Yıllardır denizle iç içe yaşayan, geçimini balıkçılıkla sağlayan yerel balıkçılarla konuştuk. Söyledikleri tüyler ürpertici. "Daha önce hiç böyle bir şey görmemiştik" diyor yaşlı bir balıkçı, sesi titreyerek. "Ağları attığımızda müsilajdan başka bir şey çıkmıyor. Balıklar ya kaçmış ya da ölmüş. Bu yıl umduğumuzu bulamadık, bulamıyoruz."
Peki, neden? Uzmanlara göre sorunun kökeni aynı: Kontrolsüz kirlilik, arıtmasız deşarjlar ve iklim değişikliğinin tetiklediği su sıcaklığı artışı. Marmara, adeta boğuluyor. Deniz, aşırı besin yüküne daha fazla dayanamıyor ve müsilaj olarak isyan ediyor.
Gelecek nesiller için endişe büyük
Aslında mesele sadece bu sezonun kötü geçmesi değil. Kimse gelecekten emin değil. Balıkçı aileleri, çocuklarının bu mesleği sürdürüp sürdüremeyeceğini düşünmeye başladı bile. Deniz dibinde biriken yapışkan madde, sadece bugünü değil, yarınları da tehdit ediyor.

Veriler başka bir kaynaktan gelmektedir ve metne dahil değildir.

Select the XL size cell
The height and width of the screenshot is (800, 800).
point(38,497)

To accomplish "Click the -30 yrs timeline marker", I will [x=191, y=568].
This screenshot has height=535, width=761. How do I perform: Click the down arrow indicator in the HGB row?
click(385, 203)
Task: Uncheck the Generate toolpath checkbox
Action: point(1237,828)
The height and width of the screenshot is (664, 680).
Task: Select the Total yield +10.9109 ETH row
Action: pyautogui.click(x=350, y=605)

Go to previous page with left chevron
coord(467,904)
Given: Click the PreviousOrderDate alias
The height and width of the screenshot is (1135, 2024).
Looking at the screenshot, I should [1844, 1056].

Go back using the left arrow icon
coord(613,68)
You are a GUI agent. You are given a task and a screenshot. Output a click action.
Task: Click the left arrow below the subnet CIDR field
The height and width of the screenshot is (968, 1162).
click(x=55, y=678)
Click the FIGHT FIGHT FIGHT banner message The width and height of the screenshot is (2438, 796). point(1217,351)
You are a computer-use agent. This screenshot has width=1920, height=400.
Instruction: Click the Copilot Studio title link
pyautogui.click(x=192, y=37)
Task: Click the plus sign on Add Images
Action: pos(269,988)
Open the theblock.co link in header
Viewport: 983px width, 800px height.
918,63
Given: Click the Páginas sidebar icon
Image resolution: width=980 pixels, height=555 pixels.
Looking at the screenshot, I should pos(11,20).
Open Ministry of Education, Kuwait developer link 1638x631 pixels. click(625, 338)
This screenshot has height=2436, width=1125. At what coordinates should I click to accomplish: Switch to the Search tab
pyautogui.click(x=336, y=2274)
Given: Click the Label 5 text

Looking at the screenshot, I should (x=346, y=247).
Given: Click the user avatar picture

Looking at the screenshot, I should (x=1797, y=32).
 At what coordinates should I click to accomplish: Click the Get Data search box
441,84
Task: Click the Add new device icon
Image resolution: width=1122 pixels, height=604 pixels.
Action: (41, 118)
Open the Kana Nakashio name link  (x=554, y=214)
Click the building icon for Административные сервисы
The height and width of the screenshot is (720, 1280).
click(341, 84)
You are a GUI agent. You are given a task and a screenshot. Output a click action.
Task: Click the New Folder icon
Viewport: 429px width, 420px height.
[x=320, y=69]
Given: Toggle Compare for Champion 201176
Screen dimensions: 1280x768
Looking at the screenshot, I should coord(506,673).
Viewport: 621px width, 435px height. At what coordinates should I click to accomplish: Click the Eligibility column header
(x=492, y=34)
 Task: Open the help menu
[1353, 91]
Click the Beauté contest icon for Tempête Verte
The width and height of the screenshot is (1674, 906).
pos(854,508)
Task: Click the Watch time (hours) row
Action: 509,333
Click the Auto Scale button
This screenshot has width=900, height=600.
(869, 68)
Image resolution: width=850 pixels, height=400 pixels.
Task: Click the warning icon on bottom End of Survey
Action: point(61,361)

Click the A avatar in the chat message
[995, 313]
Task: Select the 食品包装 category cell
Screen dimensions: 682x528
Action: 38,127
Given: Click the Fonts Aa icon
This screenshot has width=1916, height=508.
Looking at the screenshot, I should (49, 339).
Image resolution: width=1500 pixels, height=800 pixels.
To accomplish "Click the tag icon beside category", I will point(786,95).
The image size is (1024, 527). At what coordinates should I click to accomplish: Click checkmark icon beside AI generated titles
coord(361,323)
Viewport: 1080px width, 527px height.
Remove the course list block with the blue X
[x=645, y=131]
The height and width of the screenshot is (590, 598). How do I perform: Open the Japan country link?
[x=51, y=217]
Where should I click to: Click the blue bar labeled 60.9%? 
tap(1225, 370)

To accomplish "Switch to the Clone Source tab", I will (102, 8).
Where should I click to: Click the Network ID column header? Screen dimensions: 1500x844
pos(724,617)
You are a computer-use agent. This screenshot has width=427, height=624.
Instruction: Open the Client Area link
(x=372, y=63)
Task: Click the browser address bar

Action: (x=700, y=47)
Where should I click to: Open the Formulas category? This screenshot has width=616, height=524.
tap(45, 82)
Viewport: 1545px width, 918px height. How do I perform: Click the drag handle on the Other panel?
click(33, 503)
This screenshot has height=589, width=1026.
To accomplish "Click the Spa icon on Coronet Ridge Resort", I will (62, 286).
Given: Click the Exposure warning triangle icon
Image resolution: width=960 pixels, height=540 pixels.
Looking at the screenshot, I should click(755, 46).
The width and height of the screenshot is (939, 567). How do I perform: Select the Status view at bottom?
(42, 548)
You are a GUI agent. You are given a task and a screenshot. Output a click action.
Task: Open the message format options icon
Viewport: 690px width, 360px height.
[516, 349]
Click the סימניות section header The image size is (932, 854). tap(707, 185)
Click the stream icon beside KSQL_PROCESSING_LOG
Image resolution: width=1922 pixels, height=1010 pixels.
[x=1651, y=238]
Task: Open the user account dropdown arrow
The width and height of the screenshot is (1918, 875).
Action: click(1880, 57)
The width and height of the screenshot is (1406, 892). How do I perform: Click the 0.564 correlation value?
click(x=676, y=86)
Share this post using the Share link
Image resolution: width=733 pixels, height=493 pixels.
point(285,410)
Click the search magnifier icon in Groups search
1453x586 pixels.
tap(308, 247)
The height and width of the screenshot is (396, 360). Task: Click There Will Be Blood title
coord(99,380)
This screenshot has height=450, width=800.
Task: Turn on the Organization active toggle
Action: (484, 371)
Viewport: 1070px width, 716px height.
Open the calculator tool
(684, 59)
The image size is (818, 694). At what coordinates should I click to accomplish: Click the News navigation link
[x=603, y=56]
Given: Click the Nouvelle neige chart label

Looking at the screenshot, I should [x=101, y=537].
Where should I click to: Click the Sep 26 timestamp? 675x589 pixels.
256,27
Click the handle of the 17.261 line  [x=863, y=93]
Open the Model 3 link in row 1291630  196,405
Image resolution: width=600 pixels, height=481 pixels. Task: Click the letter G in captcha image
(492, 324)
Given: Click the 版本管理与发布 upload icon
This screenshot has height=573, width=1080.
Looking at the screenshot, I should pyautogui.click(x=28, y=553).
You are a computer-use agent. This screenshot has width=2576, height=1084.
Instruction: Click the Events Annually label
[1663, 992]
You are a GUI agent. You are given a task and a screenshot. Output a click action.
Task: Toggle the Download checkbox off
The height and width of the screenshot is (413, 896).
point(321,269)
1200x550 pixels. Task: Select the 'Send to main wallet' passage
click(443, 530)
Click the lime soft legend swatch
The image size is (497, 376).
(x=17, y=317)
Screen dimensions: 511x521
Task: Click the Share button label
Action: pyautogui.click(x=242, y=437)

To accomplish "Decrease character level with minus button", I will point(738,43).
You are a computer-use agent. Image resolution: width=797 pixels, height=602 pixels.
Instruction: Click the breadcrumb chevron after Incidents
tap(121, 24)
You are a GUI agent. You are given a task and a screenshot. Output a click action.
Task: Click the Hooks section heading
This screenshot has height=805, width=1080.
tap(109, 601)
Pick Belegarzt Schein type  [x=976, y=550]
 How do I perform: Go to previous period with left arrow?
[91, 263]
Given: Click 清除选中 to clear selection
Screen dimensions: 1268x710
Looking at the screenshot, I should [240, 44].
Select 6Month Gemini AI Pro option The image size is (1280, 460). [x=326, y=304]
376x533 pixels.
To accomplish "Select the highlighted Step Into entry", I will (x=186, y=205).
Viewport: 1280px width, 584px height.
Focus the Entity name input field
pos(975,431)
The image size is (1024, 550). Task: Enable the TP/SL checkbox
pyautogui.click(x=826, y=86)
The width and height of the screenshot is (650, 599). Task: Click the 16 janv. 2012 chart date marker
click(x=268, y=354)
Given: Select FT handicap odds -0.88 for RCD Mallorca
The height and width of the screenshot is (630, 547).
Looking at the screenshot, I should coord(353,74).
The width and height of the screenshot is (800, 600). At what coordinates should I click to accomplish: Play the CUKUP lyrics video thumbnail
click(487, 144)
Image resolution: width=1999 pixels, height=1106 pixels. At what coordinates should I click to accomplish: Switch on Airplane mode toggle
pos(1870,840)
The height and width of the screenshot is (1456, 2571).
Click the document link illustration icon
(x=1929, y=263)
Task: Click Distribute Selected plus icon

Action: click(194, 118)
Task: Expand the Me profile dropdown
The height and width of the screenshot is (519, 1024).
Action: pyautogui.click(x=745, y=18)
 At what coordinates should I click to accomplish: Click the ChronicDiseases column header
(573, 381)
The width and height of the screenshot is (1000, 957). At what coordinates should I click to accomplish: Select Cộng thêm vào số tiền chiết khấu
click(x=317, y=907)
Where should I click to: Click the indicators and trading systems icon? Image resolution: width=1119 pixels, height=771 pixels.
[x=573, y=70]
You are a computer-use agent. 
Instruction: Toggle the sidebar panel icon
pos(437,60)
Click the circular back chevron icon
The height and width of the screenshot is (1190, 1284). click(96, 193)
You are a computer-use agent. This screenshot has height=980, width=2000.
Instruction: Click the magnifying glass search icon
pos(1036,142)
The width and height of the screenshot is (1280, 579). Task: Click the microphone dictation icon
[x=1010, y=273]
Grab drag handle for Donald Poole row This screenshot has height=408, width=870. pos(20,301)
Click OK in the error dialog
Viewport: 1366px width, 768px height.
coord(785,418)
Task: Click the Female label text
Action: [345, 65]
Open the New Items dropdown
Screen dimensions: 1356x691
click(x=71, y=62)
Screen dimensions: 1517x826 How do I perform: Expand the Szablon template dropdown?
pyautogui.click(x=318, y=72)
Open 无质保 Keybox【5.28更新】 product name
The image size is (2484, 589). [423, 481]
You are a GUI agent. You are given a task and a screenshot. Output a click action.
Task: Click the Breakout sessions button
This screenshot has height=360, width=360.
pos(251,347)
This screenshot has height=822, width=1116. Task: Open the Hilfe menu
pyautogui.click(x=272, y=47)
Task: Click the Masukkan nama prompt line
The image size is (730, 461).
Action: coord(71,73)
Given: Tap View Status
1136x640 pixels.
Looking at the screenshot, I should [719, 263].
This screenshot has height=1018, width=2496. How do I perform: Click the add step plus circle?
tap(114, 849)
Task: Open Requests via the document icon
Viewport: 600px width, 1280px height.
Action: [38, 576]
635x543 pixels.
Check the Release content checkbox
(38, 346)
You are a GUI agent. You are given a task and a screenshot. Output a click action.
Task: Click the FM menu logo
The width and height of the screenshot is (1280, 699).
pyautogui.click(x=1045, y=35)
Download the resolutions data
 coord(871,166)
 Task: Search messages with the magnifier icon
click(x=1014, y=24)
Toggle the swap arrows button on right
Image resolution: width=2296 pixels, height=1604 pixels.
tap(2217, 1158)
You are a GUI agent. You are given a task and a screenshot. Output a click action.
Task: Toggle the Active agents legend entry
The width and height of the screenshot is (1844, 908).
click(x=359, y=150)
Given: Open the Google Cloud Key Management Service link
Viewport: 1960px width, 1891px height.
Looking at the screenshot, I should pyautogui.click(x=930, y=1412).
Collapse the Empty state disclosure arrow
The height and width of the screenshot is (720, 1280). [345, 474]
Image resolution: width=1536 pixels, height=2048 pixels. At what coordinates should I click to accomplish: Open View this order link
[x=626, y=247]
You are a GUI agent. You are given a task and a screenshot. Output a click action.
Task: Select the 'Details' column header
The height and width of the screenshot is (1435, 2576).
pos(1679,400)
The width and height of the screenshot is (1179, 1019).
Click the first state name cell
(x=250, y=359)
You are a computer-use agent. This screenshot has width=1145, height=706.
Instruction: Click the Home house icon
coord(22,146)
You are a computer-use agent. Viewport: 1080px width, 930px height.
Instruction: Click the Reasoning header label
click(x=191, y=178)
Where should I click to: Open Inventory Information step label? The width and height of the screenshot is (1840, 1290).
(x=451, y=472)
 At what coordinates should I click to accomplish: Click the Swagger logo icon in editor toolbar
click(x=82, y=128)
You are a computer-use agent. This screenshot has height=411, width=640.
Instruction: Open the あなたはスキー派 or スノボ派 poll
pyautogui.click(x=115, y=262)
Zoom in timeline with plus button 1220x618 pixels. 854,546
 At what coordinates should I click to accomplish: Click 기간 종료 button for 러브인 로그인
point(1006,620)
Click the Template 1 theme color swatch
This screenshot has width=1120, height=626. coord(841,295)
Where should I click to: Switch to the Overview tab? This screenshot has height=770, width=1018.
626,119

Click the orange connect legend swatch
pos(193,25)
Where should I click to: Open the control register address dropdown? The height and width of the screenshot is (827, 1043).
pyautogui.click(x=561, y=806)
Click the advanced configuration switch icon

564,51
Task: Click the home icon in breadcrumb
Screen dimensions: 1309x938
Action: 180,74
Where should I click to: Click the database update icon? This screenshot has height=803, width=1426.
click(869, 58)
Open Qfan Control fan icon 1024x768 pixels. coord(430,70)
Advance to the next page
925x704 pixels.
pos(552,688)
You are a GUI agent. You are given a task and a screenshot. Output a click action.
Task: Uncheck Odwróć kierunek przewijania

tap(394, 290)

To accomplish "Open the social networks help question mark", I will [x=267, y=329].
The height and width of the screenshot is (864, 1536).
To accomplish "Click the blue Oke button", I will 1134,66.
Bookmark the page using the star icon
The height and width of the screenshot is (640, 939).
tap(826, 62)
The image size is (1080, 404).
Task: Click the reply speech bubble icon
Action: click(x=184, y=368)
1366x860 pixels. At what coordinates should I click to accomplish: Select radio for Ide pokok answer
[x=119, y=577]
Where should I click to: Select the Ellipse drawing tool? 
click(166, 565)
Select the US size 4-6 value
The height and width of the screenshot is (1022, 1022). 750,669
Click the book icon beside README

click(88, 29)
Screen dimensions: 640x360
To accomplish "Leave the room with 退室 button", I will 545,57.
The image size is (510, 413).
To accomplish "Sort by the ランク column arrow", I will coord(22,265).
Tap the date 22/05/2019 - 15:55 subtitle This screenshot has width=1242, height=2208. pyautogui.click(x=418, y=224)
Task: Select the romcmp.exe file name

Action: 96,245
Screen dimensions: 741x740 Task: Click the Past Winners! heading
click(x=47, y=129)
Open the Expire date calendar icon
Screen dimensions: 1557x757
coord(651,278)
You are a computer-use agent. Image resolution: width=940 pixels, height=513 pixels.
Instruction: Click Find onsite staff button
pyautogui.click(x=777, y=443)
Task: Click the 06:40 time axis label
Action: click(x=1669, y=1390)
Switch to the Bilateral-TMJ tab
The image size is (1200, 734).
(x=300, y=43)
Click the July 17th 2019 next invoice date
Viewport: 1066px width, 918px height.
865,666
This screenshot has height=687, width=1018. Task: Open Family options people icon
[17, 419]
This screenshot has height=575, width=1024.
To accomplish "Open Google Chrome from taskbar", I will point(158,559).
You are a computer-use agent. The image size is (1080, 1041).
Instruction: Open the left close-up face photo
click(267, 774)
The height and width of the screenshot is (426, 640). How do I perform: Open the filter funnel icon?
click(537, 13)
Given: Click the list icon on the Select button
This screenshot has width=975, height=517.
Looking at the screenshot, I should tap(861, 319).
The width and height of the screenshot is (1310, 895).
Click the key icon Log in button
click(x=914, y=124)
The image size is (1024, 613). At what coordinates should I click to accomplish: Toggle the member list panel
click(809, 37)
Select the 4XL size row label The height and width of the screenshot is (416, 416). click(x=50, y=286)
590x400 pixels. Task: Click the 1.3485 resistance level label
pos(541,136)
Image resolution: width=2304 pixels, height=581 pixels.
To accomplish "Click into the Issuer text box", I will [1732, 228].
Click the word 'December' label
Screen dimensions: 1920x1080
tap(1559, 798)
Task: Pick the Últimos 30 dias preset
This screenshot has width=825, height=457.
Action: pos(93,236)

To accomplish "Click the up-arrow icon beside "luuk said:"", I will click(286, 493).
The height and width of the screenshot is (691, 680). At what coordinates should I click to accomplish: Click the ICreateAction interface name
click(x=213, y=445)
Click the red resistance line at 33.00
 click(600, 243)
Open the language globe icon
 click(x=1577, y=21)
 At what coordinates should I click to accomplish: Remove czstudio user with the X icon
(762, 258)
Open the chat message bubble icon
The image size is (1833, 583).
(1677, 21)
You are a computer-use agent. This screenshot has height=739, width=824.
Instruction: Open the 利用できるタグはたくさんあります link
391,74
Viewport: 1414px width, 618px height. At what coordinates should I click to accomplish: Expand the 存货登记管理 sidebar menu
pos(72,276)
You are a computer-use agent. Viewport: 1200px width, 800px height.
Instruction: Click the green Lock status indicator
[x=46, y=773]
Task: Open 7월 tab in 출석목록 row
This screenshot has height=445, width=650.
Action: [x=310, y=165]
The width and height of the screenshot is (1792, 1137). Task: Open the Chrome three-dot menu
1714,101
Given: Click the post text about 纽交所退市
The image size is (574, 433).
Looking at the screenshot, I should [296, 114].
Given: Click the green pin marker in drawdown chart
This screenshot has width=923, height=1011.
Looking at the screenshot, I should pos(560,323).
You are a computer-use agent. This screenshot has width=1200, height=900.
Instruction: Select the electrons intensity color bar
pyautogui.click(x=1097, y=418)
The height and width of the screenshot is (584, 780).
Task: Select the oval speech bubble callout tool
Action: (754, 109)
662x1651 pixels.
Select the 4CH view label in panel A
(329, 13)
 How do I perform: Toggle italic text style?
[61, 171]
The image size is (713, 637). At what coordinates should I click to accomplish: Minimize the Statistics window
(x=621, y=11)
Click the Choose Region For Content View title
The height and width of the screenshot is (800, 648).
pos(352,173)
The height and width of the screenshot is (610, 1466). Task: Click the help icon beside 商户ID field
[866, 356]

Yetkililer ise bir dizi önlem aldıklarını söylüyor ama sahada hissedilen değişim pek yok. Acil ve etkili çözümler üretilmezse, Marmara'nın bu kabustan kurtulması zor görünüyor. Unutmayalım, denizlerimiz sadece balıkçıların değil, hepimizin geleceği.